DOCUMENT EXTRACT>
One of the most striking cables from the release was written by then-Deputy Chief of Mission at the US Embassy in Copenhagen, Terence McCulley, and sent to the CIA, the NATO-European Union Cooperative, the US National Security Council, the US Secretary of State, and the US Embassy in Ankara, Turkey, on May 26, 2009.
In the week leading up to the 2009 Strasbourg-Kehl NATO Summit on April 3-4, where the next NATO Secretary General was set to be chosen, Deutsche Welle reported that Turkey was opposed to Rasmussen’s ascension to that post, with the issue of Kurdish station Roj TV as one of two main points of contention.
“The mouthpiece of the terrorist organization in my country is broadcasting from Denmark. How can someone who did not stop this safeguard peace?” Turkey’s then-Prime Minister and now-President Recep Tayyip Erdogan said on the first day of the Strasbourg summit, according to The Guardian. Prospective NATO Secretary Generals must win the approval of each member state.
Towards the end of the summit the issue was heightened to the point that it nearly derailed the meeting’s celebratory mood, coinciding with NATO’s 60th anniversary. Negotiations over acceptance of Rasmussen had to be extended at the last minute by two hours with major concessions granted to Turkey (including a promise that it could join the European Defense Agency) before it finally relented and gave its support for him.
According to the leaked diplomatic cable, “among the measures offered Turkey for not blocking former PM Rasmussen’s appointment as NATO secretary general,” were, “Danish pledges to intensify efforts against Roj-TV.”
Previous Attempts Against the Kurdish Satellite TV Broadcaster Fail
According to a Deutsche Welle report in 2008, Roj TV, whose parent company was Mesopotamia Broadcast, had a potential audience of tens of millions of Kurdish viewers globally.
“The station broadcasts in the two main Kurdish languages, as well as in Arabic and Turkish. ROJ TV produces a variety of programs. The multilingual newsroom buzzes with journalists and producers and doubles as the backdrop for news bulletins.”
However the content of Roj TV’s programming was not without controversy. As Deutsche Welle reported, a former producer who made a documentary about daily life in PKK guerrilla training camps, Sores Topak, admitted his work could be seen as propaganda. However he defended it as legitimate on the grounds that it was also what his Kurdish audience was interested in, saying he additionally didn’t present one-sided coverage of the PKK. Former Roj TV editor Belfin Hezil added that Kurds have a right to have their own media.
Guy Degen, the author of the 2008 Deutsche Welle report concluded, “For now, whether ROJ TV is an instrument of propaganda for the PKK or a television channel trying to give a voice to the Kurdish people will largely remain in the eye of viewers – be it governments wary of terrorism and breakaway regions or an ethnic minority wishing to keep in touch with their home, culture and language.”
Turkey was firmly in the camp of “governments wary of terrorism and breakaway regions.” Roj TV was banned in Turkey throughout its existence. As early as 2005 Turkish authorities had requested Denmark to close the satellite TV station, arguing it incited hatred, glorified PKK guerrilla fighters, and violated human rights laws. In 2006 and 2007 they made official complaints to the Danish Radio and Television Committee, arguing that Roj TV supported the PKK, which is classified by the EU as a terrorist organization.

PROBLEMS AND TASKS>
A - Transcribe the part of the Roj TV article that opens with the words containing "In the week" and closes with "points of contention.".
B - In the Roj TV article, why was Turkey's opposition enough to threaten Rasmussen's appointment as NATO Secretary General? Answer in one to three sentences.
C - Take the Roj TV article further, continuing from the point where it stops.
You won't need the rows that come after the Roj TV article.

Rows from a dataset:
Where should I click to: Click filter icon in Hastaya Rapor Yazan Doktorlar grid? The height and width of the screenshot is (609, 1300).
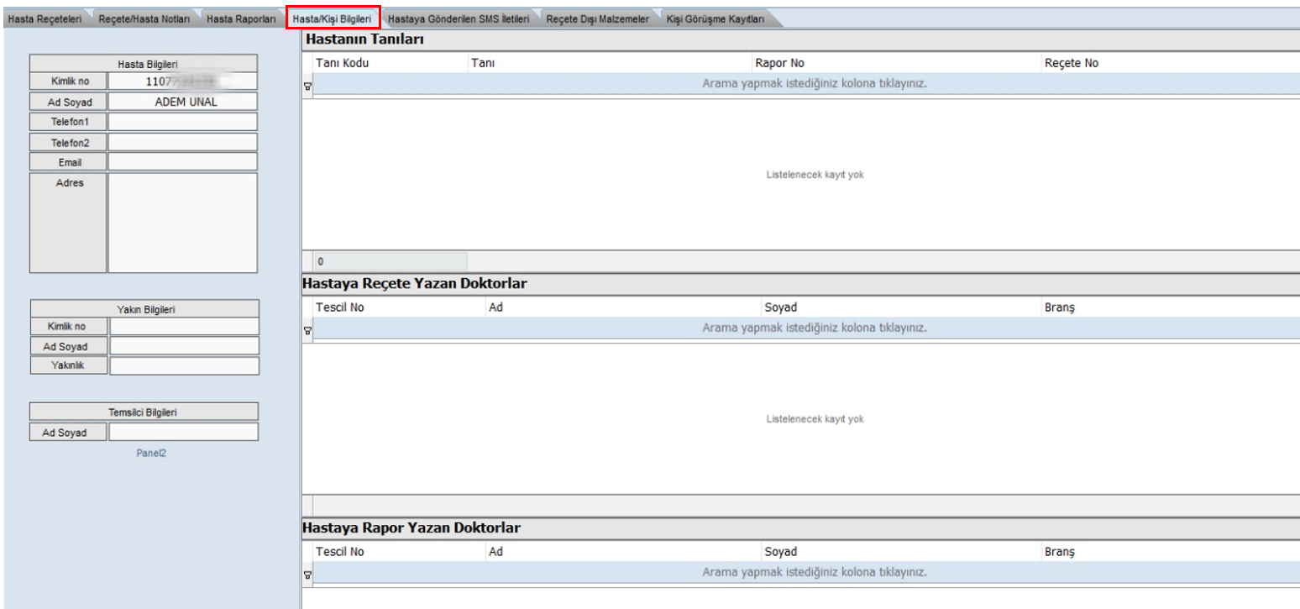307,574
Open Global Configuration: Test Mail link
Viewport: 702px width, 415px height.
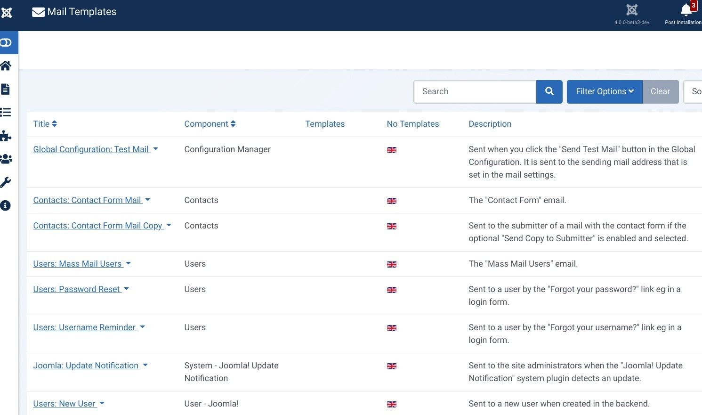coord(91,149)
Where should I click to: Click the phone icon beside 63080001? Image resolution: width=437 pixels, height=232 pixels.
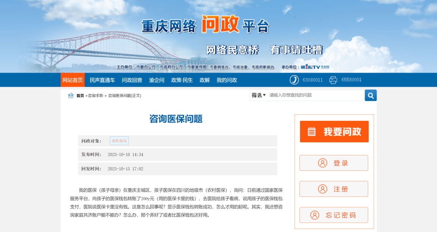(294, 80)
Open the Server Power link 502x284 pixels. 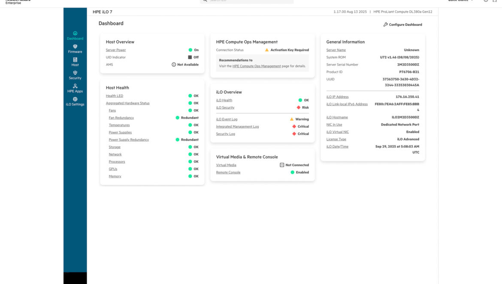(x=116, y=50)
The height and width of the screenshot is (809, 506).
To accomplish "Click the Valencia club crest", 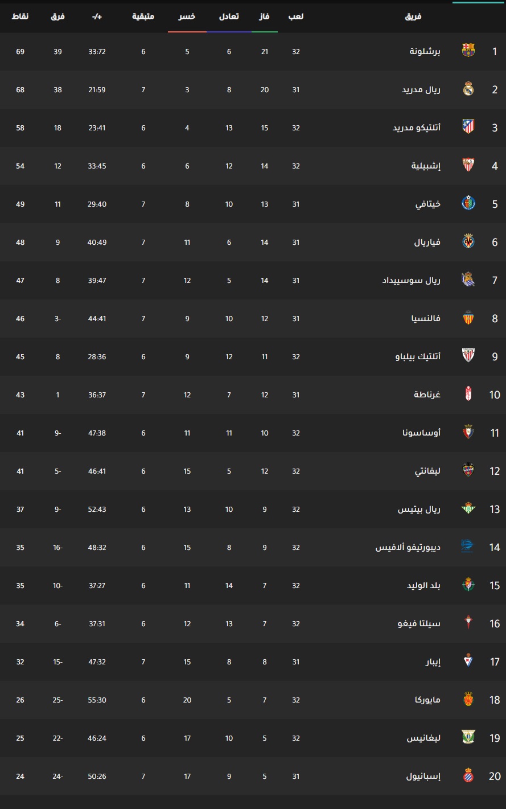I will (x=468, y=318).
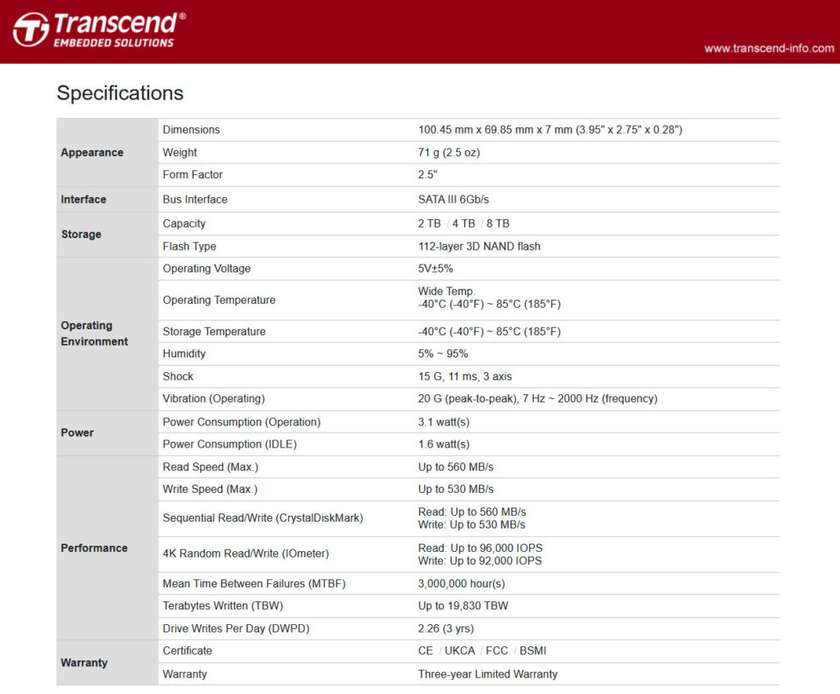Click the Dimensions value text
840x694 pixels.
point(550,130)
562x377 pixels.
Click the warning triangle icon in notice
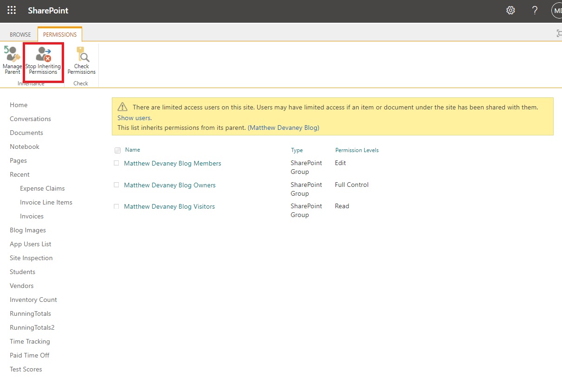123,107
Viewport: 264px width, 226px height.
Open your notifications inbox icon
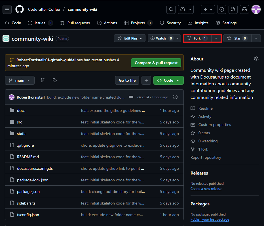pos(244,9)
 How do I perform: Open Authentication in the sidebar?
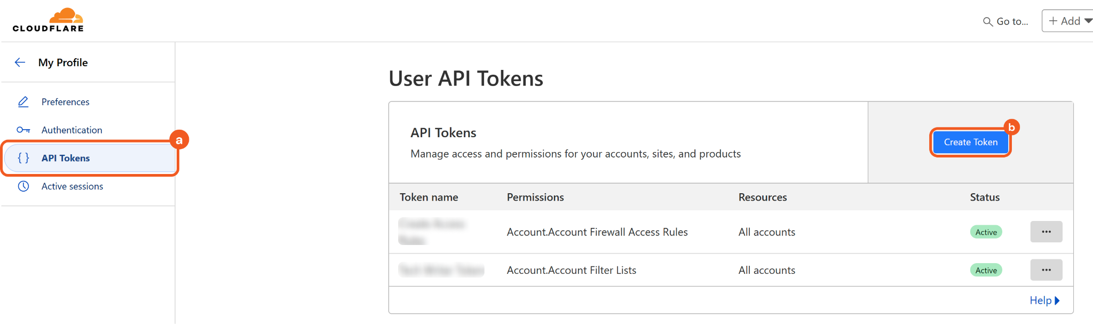[x=72, y=130]
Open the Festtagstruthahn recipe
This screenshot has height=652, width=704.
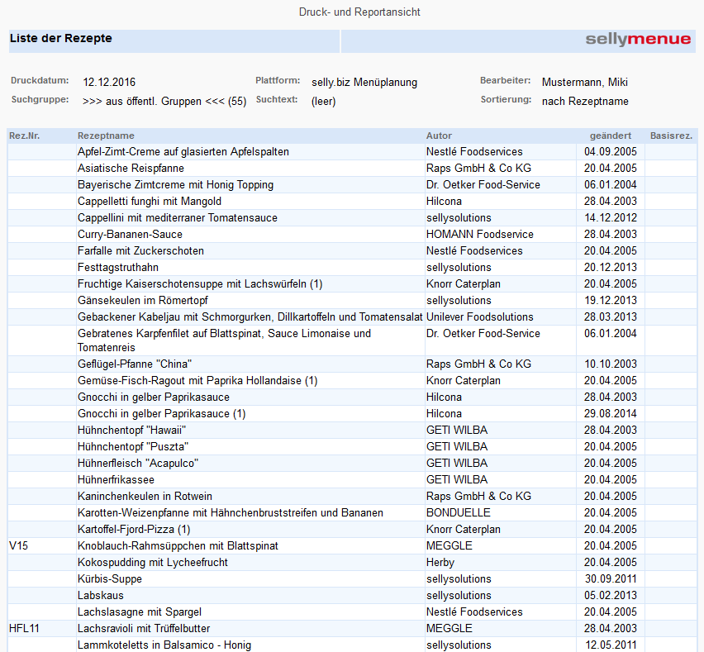(118, 268)
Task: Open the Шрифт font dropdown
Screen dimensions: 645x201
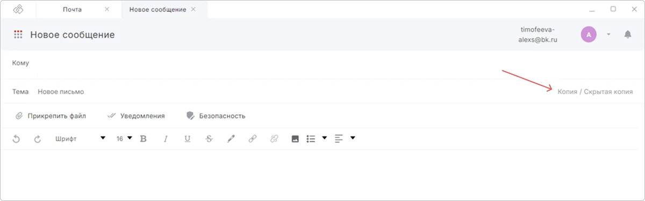Action: [x=81, y=139]
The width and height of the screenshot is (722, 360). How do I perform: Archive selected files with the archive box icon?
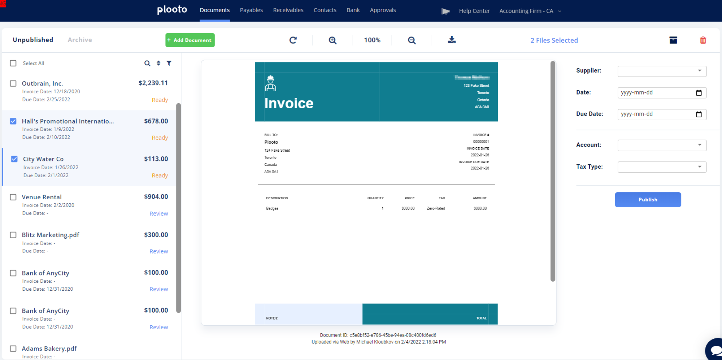point(673,40)
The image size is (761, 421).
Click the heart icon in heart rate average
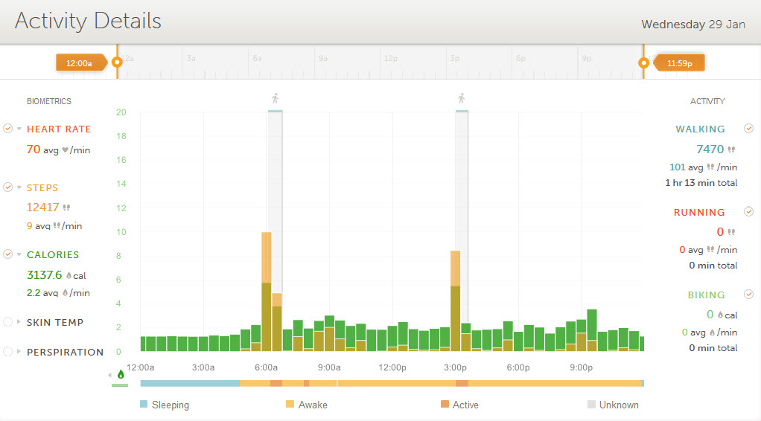pos(66,150)
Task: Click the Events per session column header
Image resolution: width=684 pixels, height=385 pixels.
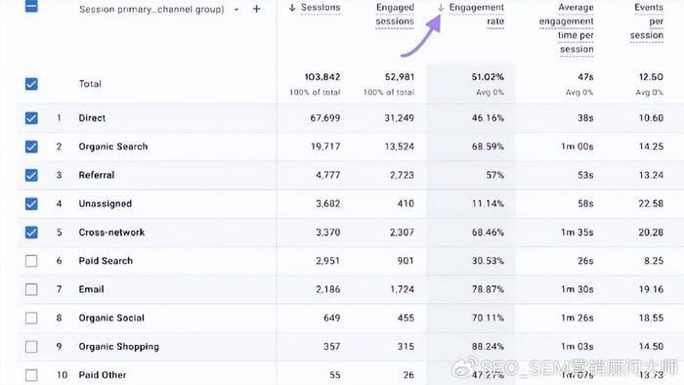Action: 647,21
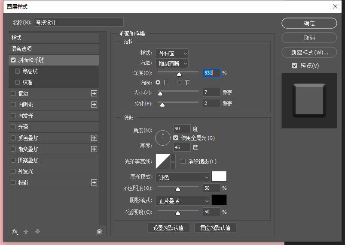Select the 下 direction radio button

coord(180,83)
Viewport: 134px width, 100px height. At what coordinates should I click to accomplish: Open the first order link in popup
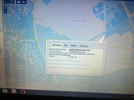65,60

RESULTS FOR EACH TASK>
A -
In the week leading up to the 2009 Strasbourg-Kehl NATO Summit on April 3-4, where the next NATO Secretary General was set to be chosen, Deutsche Welle reported that Turkey was opposed to Rasmussen’s ascension to that post, with the issue of Kurdish station Roj TV as one of two main points of contention.

B - Anyone hoping to become NATO Secretary General must win the approval of each member state. Turkey, as a member, could block Rasmussen by withholding its support.

C -
However those complaints were not substantiated. Yves Bot, the Advocate General at the European Court of Justice, summarized the Danish Radio and Television Committee’s findings saying, “the features included in the Roj TV broadcasts subject to complaint did not contain any incitement to hatred on grounds of race, nationality or religion,” rather, “they communicated information, news and opinions as part of news and discussion programmes.”
In 2008 Germany banned the station, with prosecutors arguing it was, “a propaganda mouthpiece for the Kurdistan Worker’s Party (PKK),” according to the 2008 Deutsche Welle report. However an EU Court later clarified that even though it did find that Roj TV incited hatred according to Germany’s legal standards, because Roj TV was based in Denmark, if it crossed any legal lines to merit its banning it was up to Denmark, its home country, to determine such. Furthermore the court ruled that Germany could not prevent its transmission into Germany from Denmark.
By the time of the 2009 NATO summit in Strasbourg it was clear that the key to getting Roj TV shut down lay with Denmark.
“Avoid the Appearance of a Quid Pro Quo”
“Danish pledges to intensify efforts against Roj-TV – among the measures offered Turkey for not blocking former PM Rasmussen’s appointment as NATO secretary general – have given additional impetus to the investigation while also prompting senior officials to tread carefully, to avoid the appearance of a quid pro quo (i.e., sacrificing freedom of speech in exchange for a high-level post).”
In writing his diplomatic cable, Deputy Chief of Mission McCulley demonstrates his talent for blunt summary. He goes on to say that Danish officials need something that will, “shield them against charges of trading principle for the former prime minister’s career.”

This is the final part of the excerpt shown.